I am following Kaggle community for last several years. In 2021, I actively participated in multiple Tabular Playground Series competitions. I didn’t perform well (struggled to be around top 10%), but I used this opportunity to build a robust Kaggle Pipeline for my personal use. After September 2021’s Tabular Playground Series competition, I decided to stop participating in Kaggle Competitions for several reasons (Kaggle induced anxiety being the top most of one).
Today, I am open sourcing my Kaggle Pipeline (github). It’s not a library, but a Python project which can be customized for any data science competition related to Tabular data. This project structure includes source code for most of the end to end ML competition related tasks (data processing, visualization, feature engineering, training, experiment tracking, submitting to Kaggle).
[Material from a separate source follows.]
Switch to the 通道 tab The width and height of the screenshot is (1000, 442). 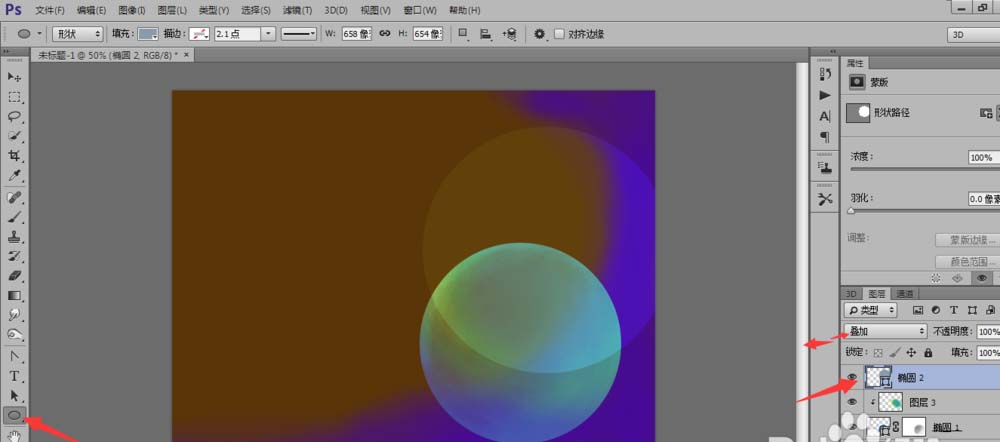904,294
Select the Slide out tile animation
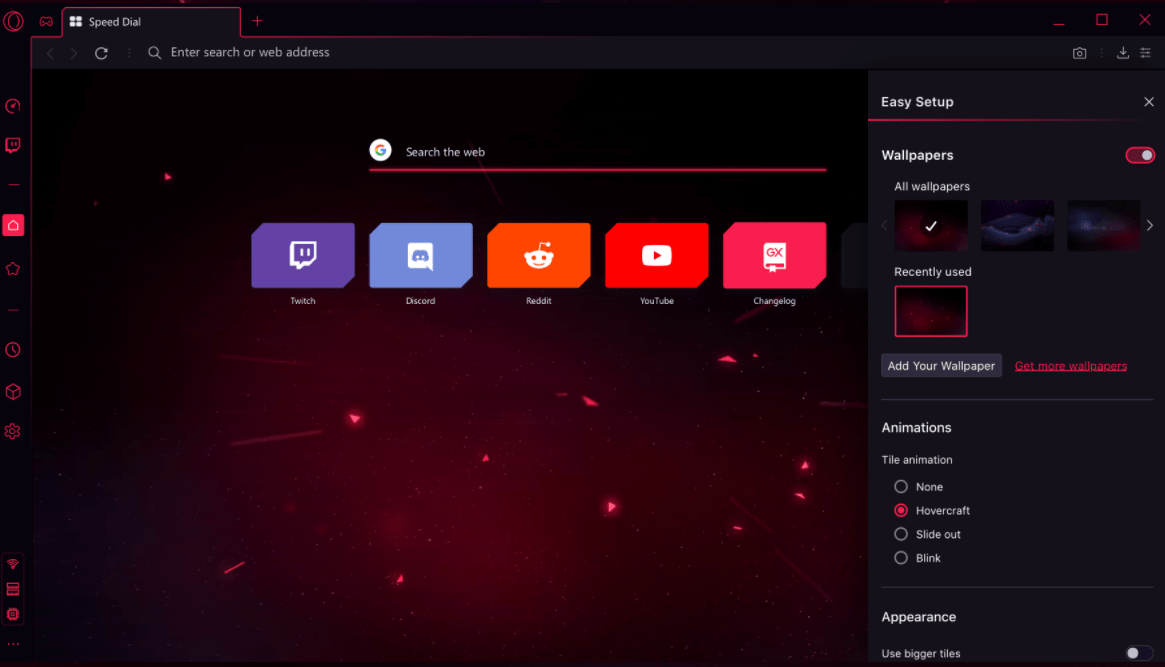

Is it completely my code? No. I borrowed the initial project structure from Kaggle Grandmaster, Rob Mulla‘s open sourced code. Lot of utility functions are from “Approaching (Almost) Any Machine Learning Problem” by Abhishek Thakur. I remember that I used some feature selection related code from SRK‘s github repository as well. Since, this pipeline was built for my personal usage, I have not documented sources in all the places. My sincere apologies for that.
This pipeline is the result of hundreds of hours I have spent working through various tabular data competitions. Code which I wrote are mostly “hacky” in nature. My goal was not to design/write well tested and documented, maintainable Python code, but to make yet another submission at Kaggle. I used to time box my “Kaggle work” to two hours on every work day (and to several hours over the weekends and holidays). So, most of the code is not documented (name of the functions/packages are helpful though). There is no unit test case. Sometimes several functions have repeated boilerplate code. Honestly, I never bothered. With this code, I was able to achieve what I wanted to do (within my limited commitment) – perform another experiment to verify my hypothesis or capture some more insights from the data within a short burst of time. I know, it’s a shame, specially when it comes from a developer with two decade long experience. But, honestly I didn’t have much option. In a big scheme of things, Kaggling was another experiment I was doing with my life.
Since October 2021, I was planning to convert this pipeline to a standard library (following all the development best practices), but it never happened (Technical debt after all !). So, after one year, I have finally decided to open source it. I hope this project will fast forward the journey of a Kaggle newbie by several months.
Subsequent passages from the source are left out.